PROVIDED DATA section start

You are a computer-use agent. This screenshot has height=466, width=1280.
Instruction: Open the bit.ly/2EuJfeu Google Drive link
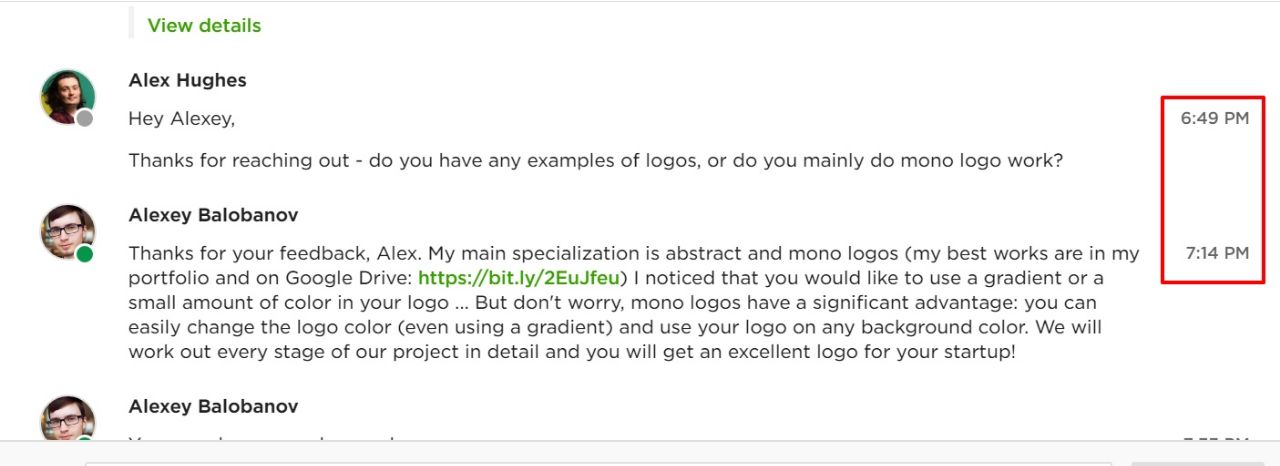[x=519, y=278]
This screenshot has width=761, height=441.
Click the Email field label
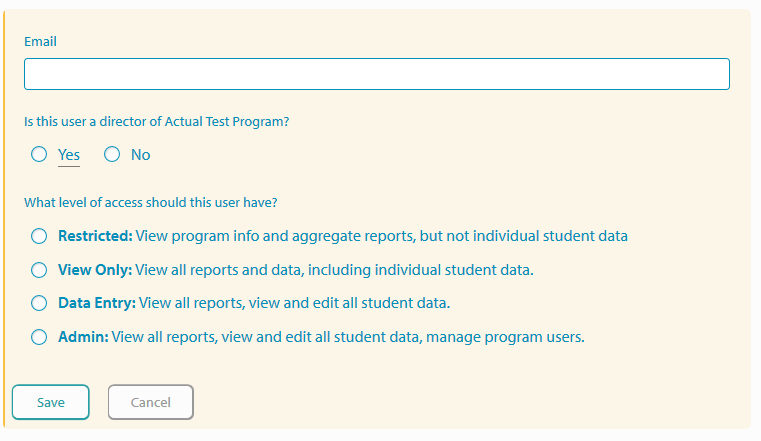(x=40, y=42)
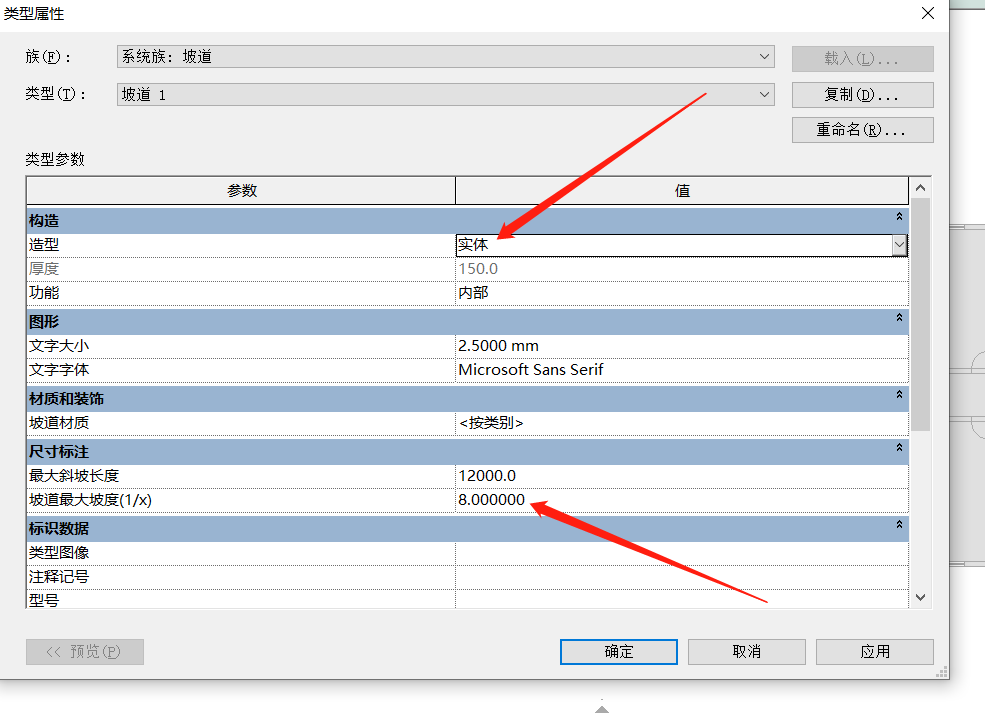Expand the 造型 value dropdown arrow

click(x=899, y=245)
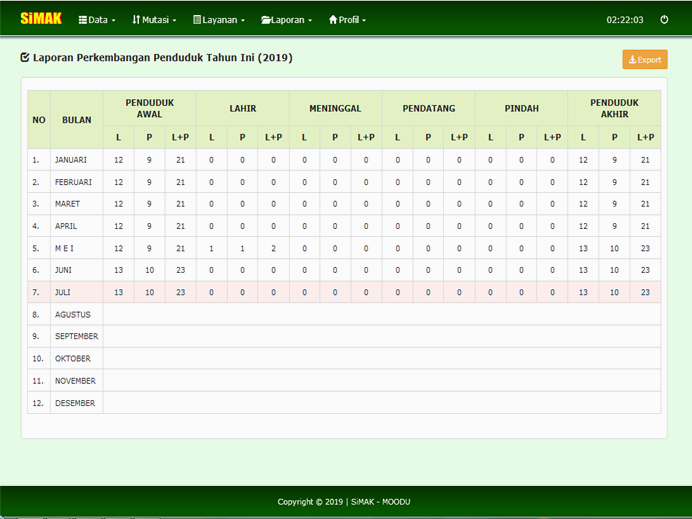Expand the Data dropdown caret
The width and height of the screenshot is (692, 519).
click(x=113, y=21)
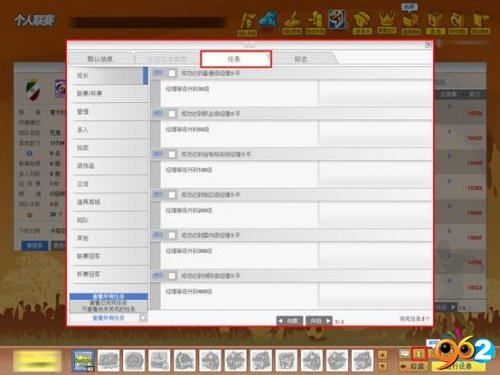Open the chat speech bubble icon at bottom

tap(404, 354)
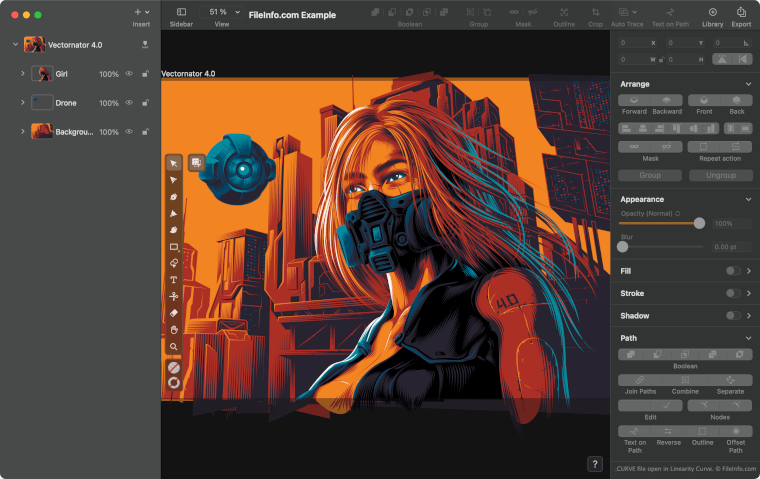Viewport: 760px width, 479px height.
Task: Click the Export icon in the top toolbar
Action: [741, 13]
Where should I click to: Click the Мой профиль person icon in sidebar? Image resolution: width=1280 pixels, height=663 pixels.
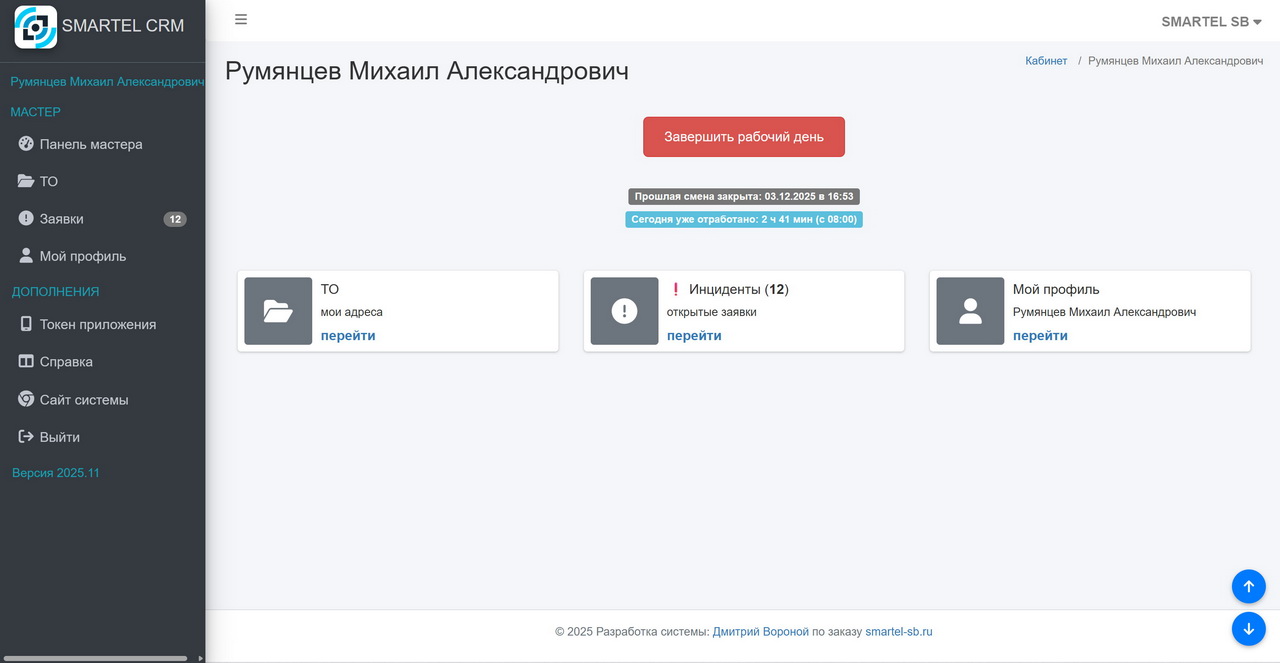[26, 256]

PROVIDED DATA section end

[WORK INSTRUCTIONS]:
Please output the lines of the records above from the one with "Where should I" through the last, exactly as they appear and with both ends included; skip any pictures and add nothing.

[RESPONSE]:
Where should I click to: Click the Мой профиль person icon in sidebar? Image resolution: width=1280 pixels, height=663 pixels.
[26, 256]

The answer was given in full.